In the past the basic approach was for researchers to look for intelligent ways to limit “the bigness” because the tools were not available to deal with the entire search space. So instead of testing all possible mutated sequences, for example, one might probe for those mutations that were known to exist. Researchers might look for interactions between genes that are known to likely interact to avoid testing all possible genetic interactions. Or instead of looking at sequences in general, design assays to look at ones that exist in nature or that relate to existing models. “These are all great approaches, and they have actually served us incredibly well.” Regev noted, however, that “they don’t fully solve our problem. We’re not sure that what we get after we limit the search space is a general answer or a rule of life.”
In a search for a different approach, Regev offered a metaphor related to current approaches. Imagine that functional discovery in biology is like trying to figure out which painting is hidden behind a sheet of white tiles and every experiment in biology is like removing one small square from
the sheet to see what is behind it. “Until recently,” she said, “all we could do was remove a few tiles, so we had to focus.” If, for instance, something interesting—a bit of red, say—was found by pulling off a tile, then one might uncover more tiles around that. That could lead to uncovering little patches in a sea of white where something is known about part of the underlying painting. Yet, the painting as a whole remains a mystery.
If one uncovered the same number of tiles randomly, it would be hard to determine anything about the painting because most of what was uncovered was not interesting—background or some equally uninformative part of the painting. “But what if I were allowed a lot more tiles?” Regev asked. Then, even if they were done randomly, one might well be able to discern enough pattern to recognize the painting underneath.
Doing this type of pattern recognition in experimental biology is not typical, Regev said. “It’s a great new opportunity—and one for which we’re already reaping benefits, as I’ll try to show you today, in many different ways.” The remainder of her talk consisted of examples related to cells, programs, and mechanisms.
Cells are a key intermediate between genotype and phenotype, Regev said.

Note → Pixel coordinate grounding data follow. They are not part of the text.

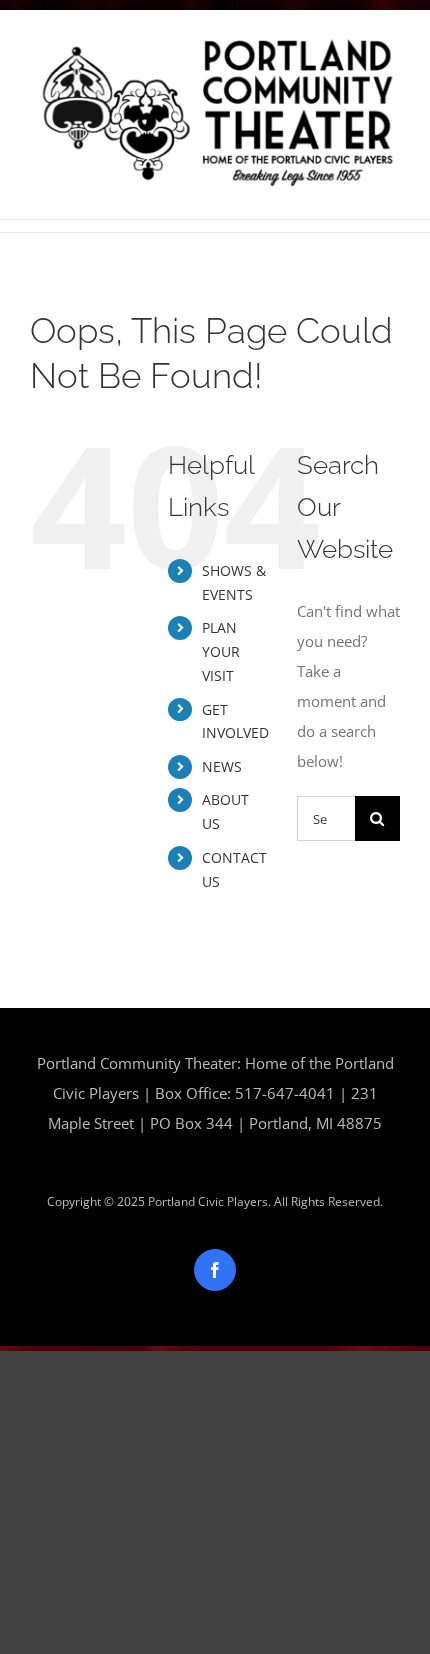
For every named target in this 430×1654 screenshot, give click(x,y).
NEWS (222, 766)
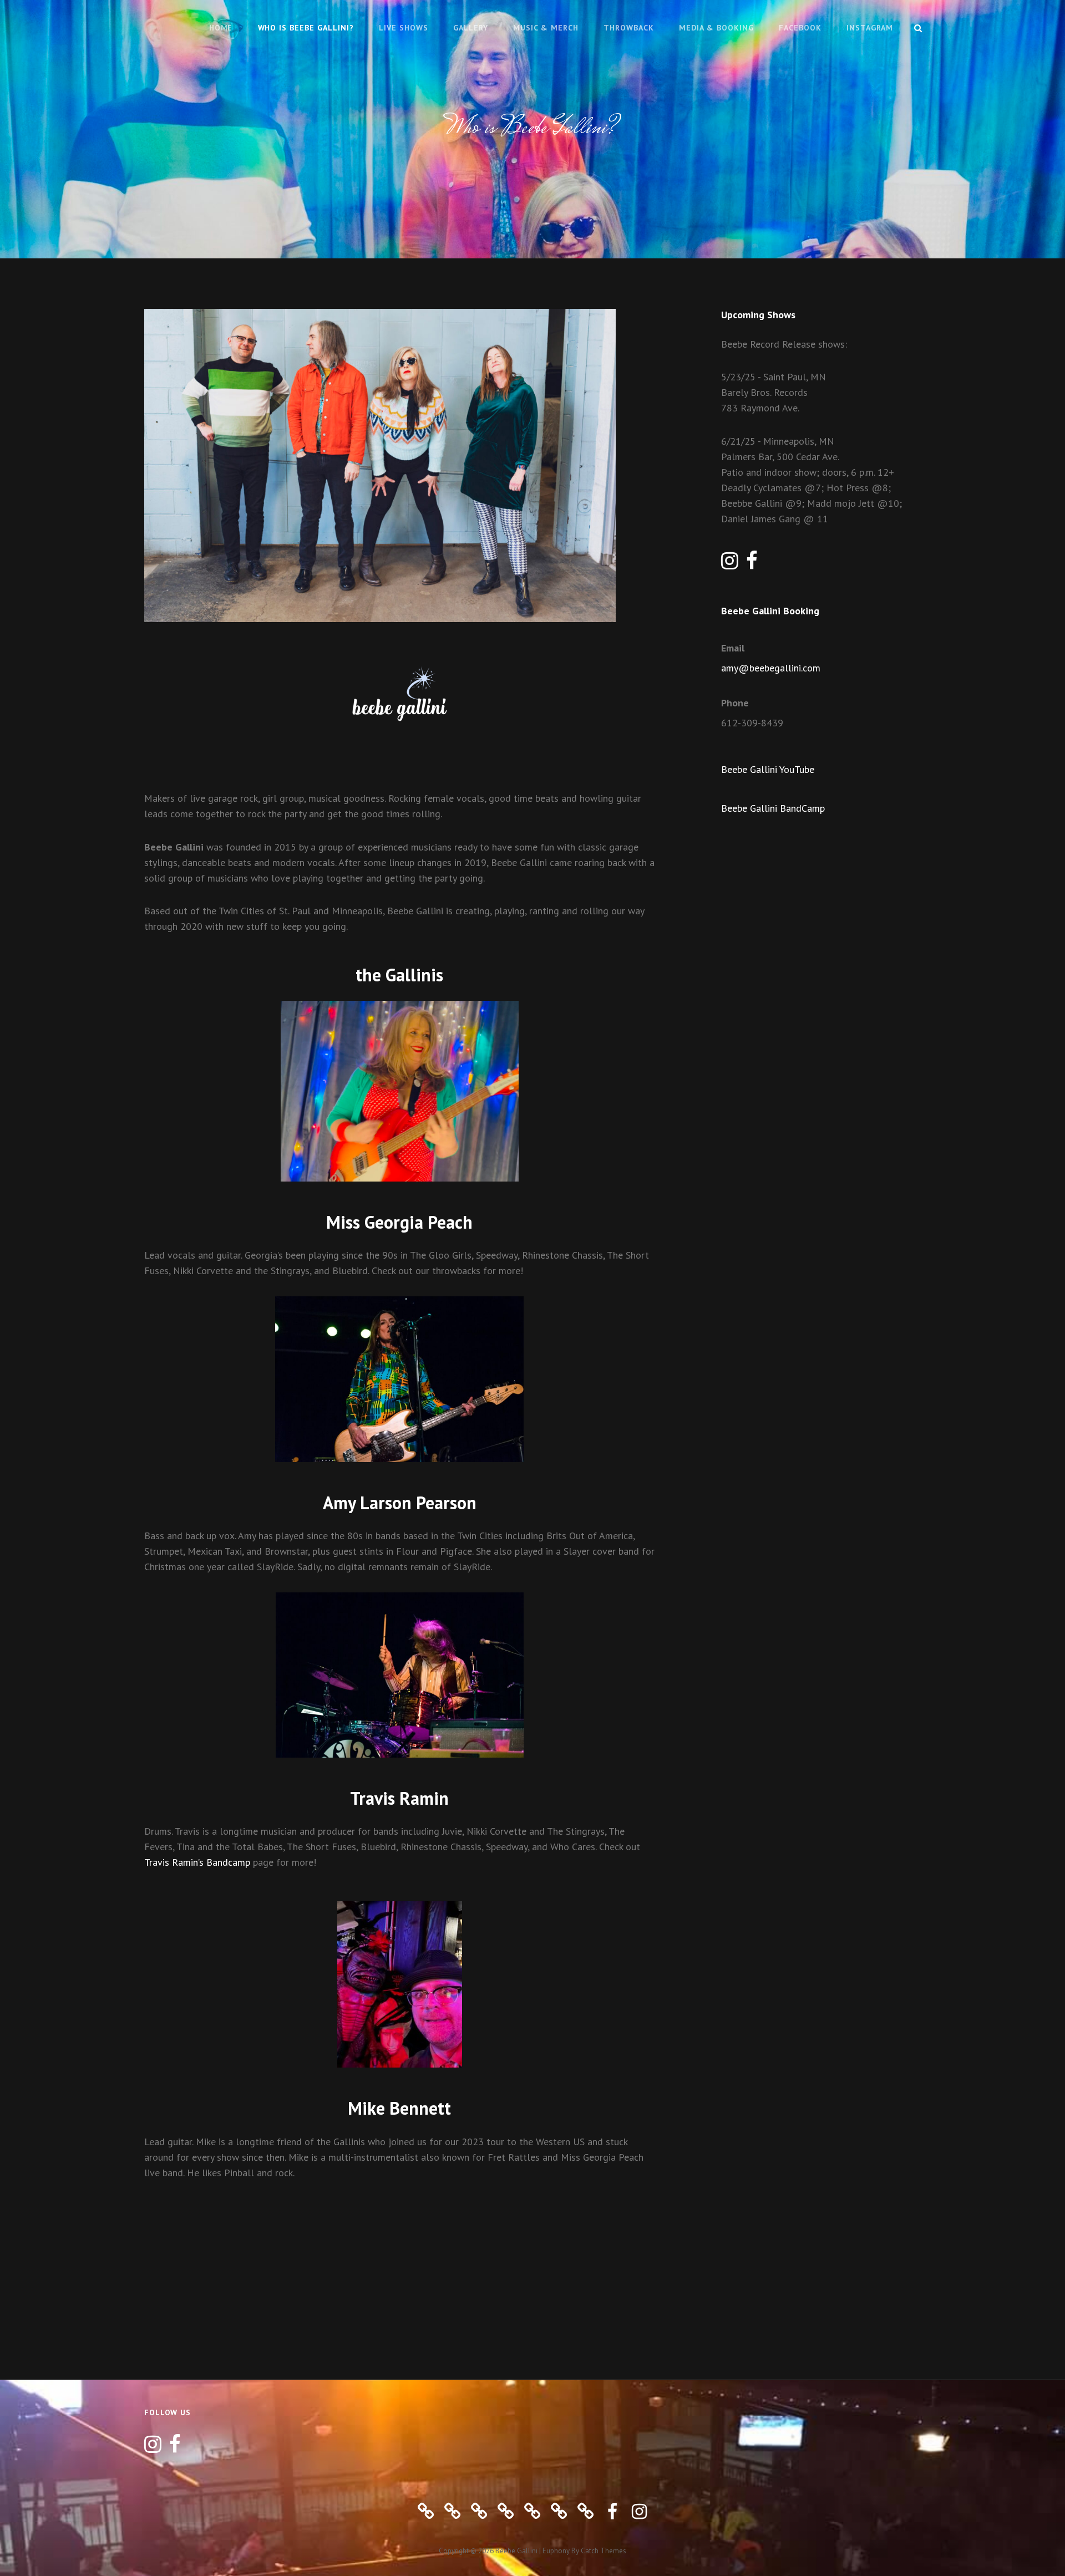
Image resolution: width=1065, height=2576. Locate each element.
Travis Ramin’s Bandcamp (197, 1862)
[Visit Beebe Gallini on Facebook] (752, 564)
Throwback (629, 28)
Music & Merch (546, 28)
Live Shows (403, 28)
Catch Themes (603, 2550)
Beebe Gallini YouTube (767, 769)
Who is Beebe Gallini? (306, 28)
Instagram (869, 28)
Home (221, 28)
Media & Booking (716, 28)
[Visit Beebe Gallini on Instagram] (729, 564)
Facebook (800, 28)
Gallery (470, 28)
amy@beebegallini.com (770, 667)
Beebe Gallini (516, 2550)
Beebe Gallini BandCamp (773, 808)
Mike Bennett (399, 2108)
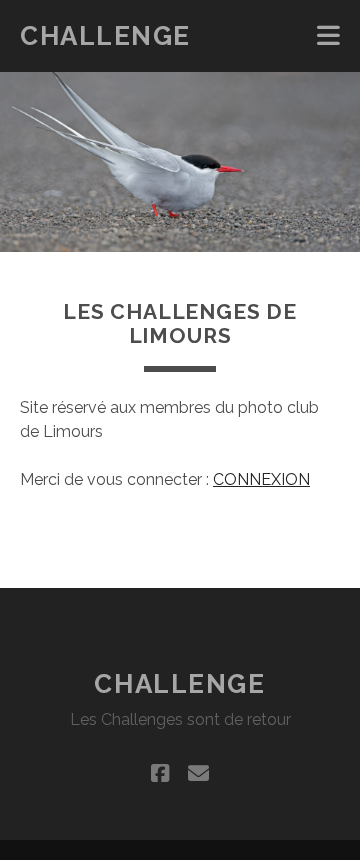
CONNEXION (261, 479)
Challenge (105, 36)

For example, even though every cell in a body carries the same genetic variants that confer the risk of a particular disease, the disease will typically manifest only in those cells that express the gene product or are affected indirectly by it. “Knowing our cells is going to be essential for understanding gene function in humans,” she said.
Subsequently, it is a problem that scientists do not really know how many different cells there are or what their molecular characteristics are. Historically, cells have been categorized in many different ways—according to their structure, their location, their function, and so on—so there is not a unified way to think about all of them. One way to address this would be to come up with a “map” or an “atlas” that had a unified set of coordinates for all human cells, Regev suggested. Gene expression levels could provide such a collection of coordinates so that each cell would be a point in an extremely high-dimensional (20,000 or more dimensions) space, with one dimension for each gene.

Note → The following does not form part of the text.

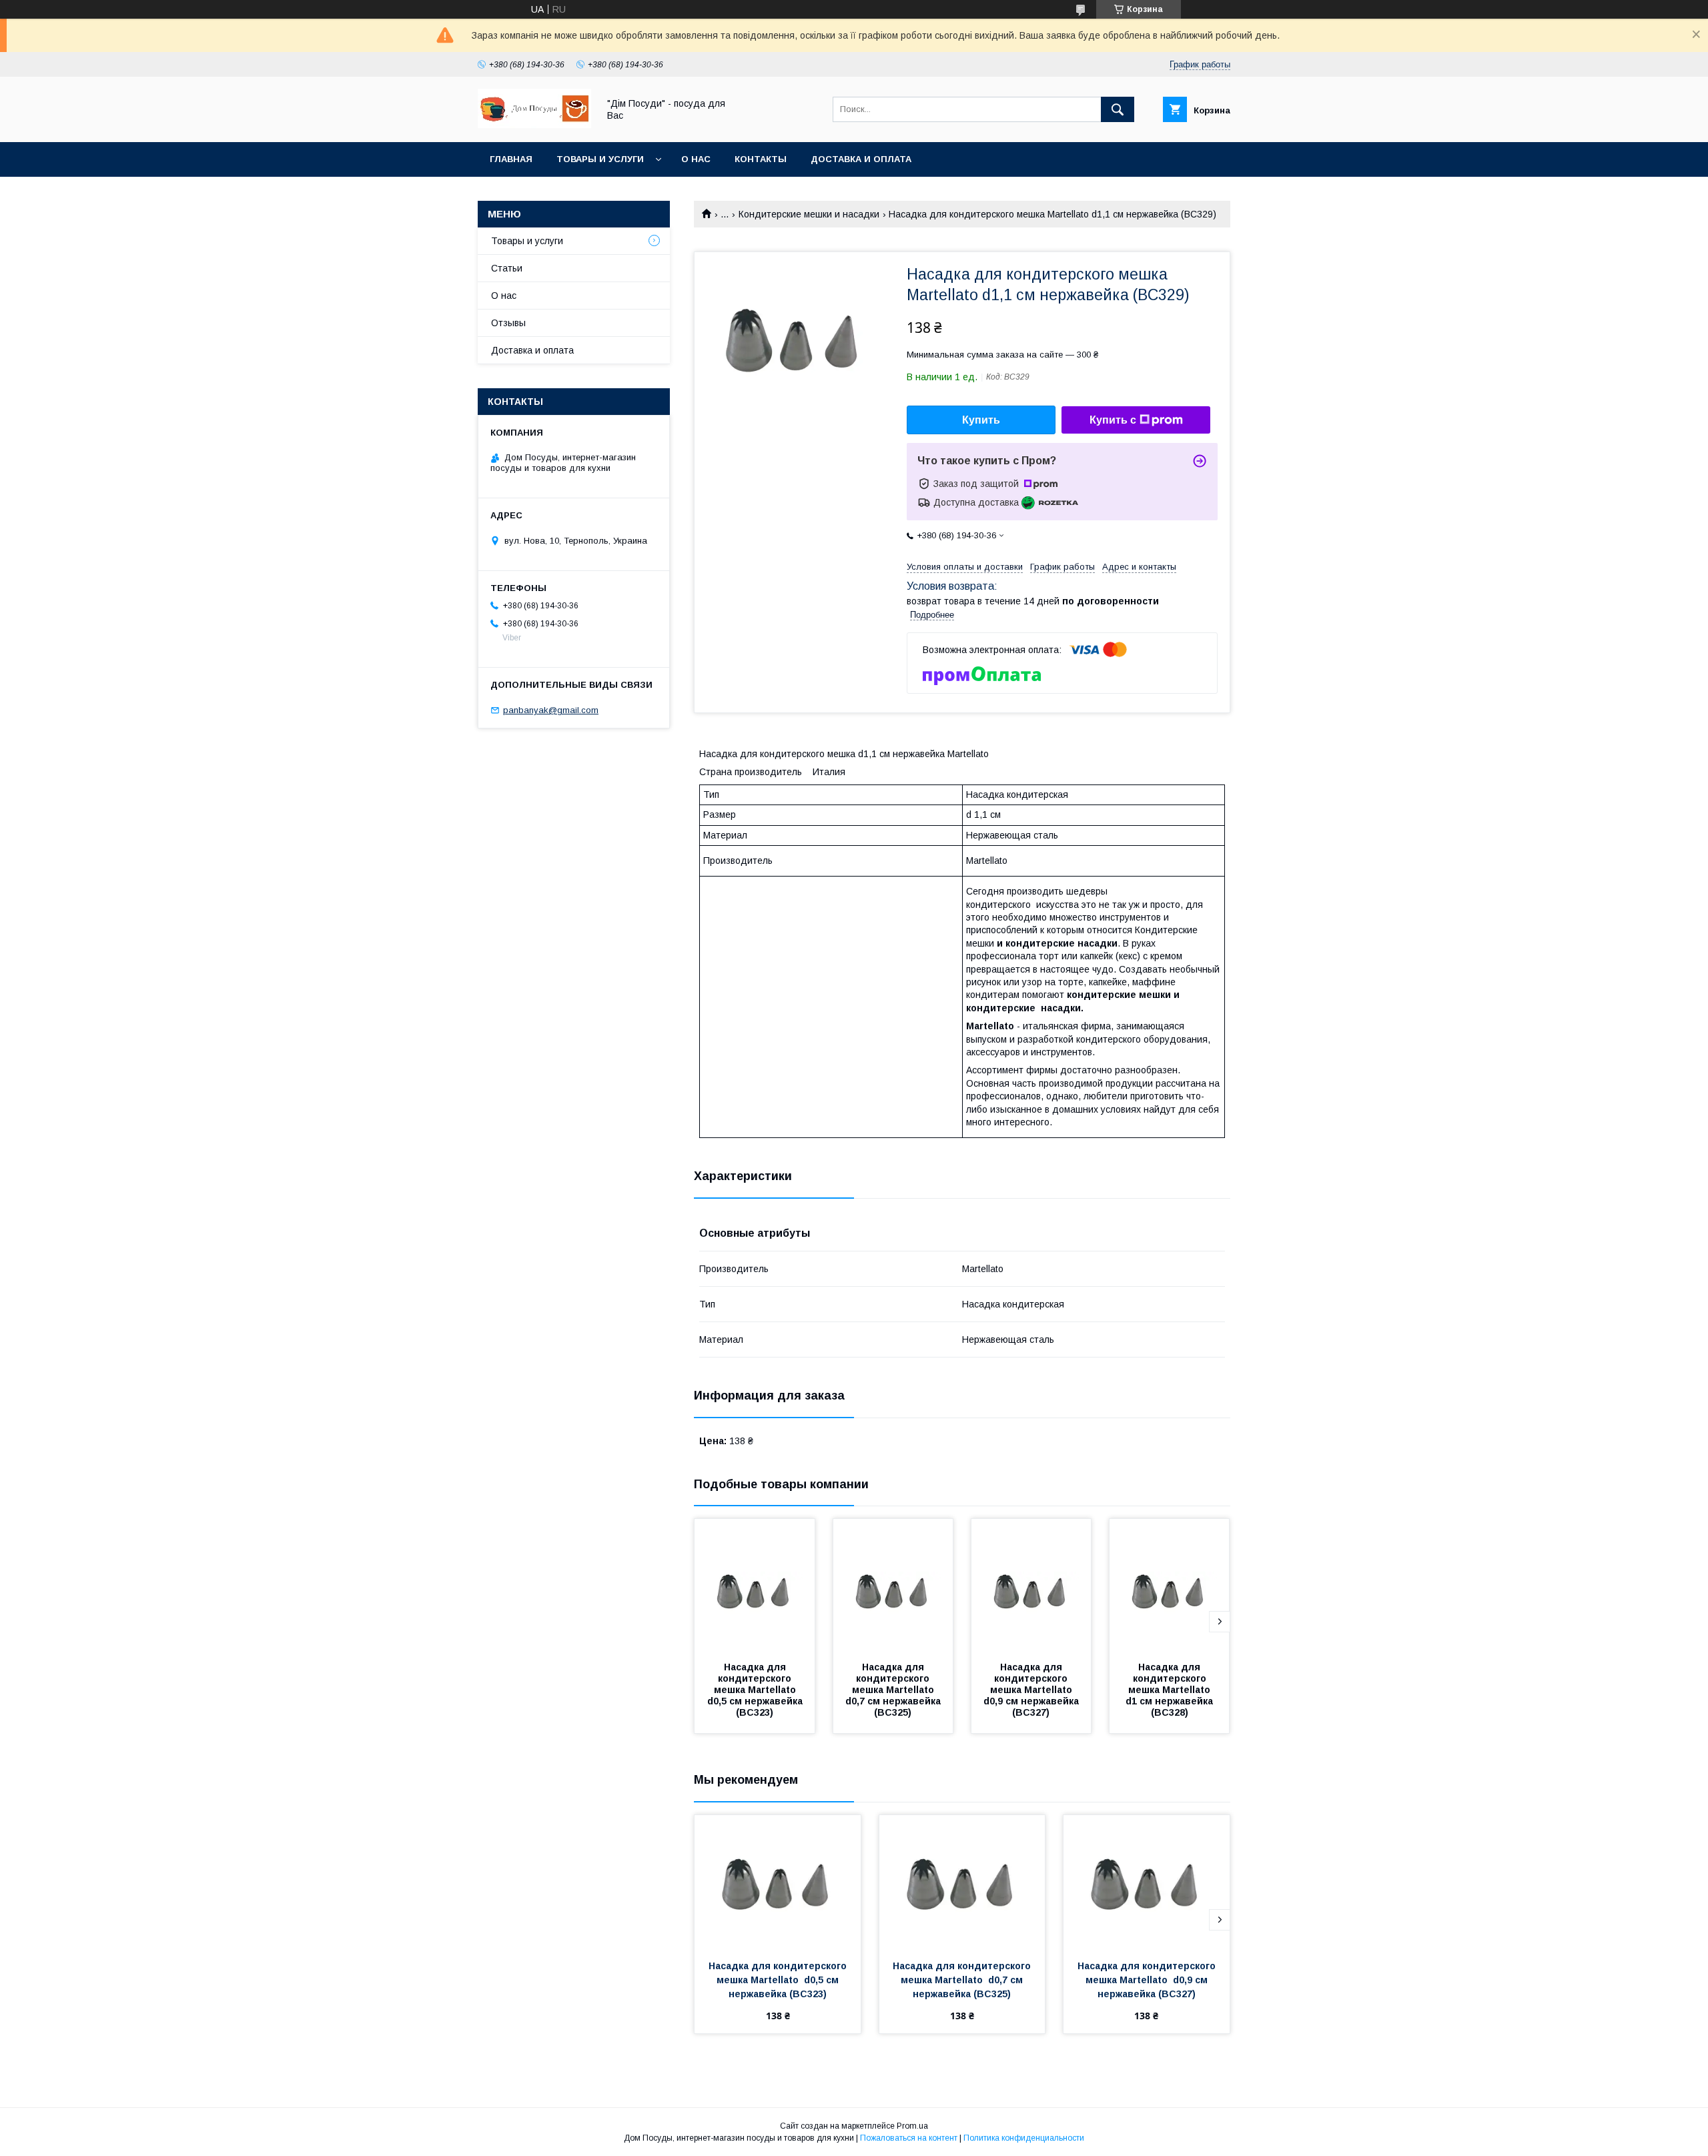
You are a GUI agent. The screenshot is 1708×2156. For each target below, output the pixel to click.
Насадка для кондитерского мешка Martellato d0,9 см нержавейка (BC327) (1032, 1690)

This would not have worked in the past when it was not even possible to measure gene expression levels in single cells. In the past few years, breakthroughs in single-cell genomics have made it possible to measure expression, chromatin, and other molecular profiles in large numbers of individual cells. One technique in particular—single-cell RNA sequencing—has dramatically increased in recent years in the number of cells that can be examined, going from just over a dozen in 2011 to 30 million in 2019.

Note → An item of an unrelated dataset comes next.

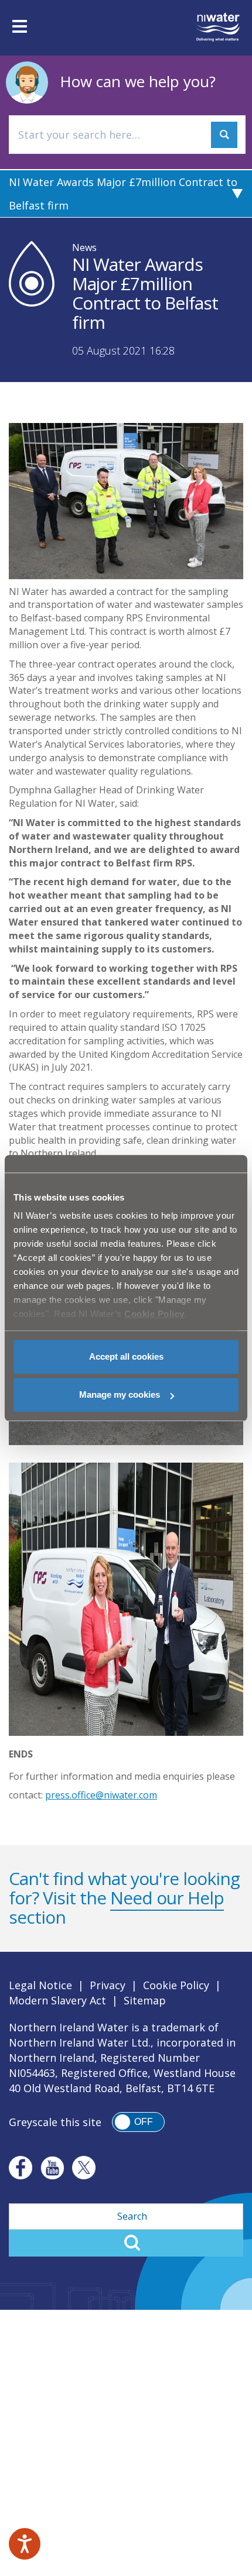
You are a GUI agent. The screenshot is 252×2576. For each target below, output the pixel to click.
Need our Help (167, 1898)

This capability makes it possible to carry out experiments that, in terms of Regev’s painting metaphor, seek to reveal many random pieces of the big picture—an approach she calls “design for inference.” She and her team decided to develop methods “that favor sparse and noisy data from massive numbers of cells over much richer and more precise data from a small number of cells”—in essence, uncovering lots of random tiles rather than focusing on one or two areas of interest. The reason for this decision, she said, was that her team knew they could handle the sparsity of data and data resolution, per cell, because gene expression and other characteristics of cells are highly structured both within and across cells. She noted that structure is key because it is possible to gain a lot more information from different types of data than one might expect.
That experimental design has proved successful, Regev said, although “it was extremely uncomfortable for the experimental biologists initially.” Their experiments looked for patterns and structures in sparse and noisy data and uncovered a number of discrete cell types. In addition, they can look at cellular changes over time, such as through development, and how the cells respond to environmental changes. Regev noted that they “can even see the imprint of where a cell is located—its anatomical position—in the fine histology or the tissue structure that it’s in and even the direct cellular neighbors that it has.”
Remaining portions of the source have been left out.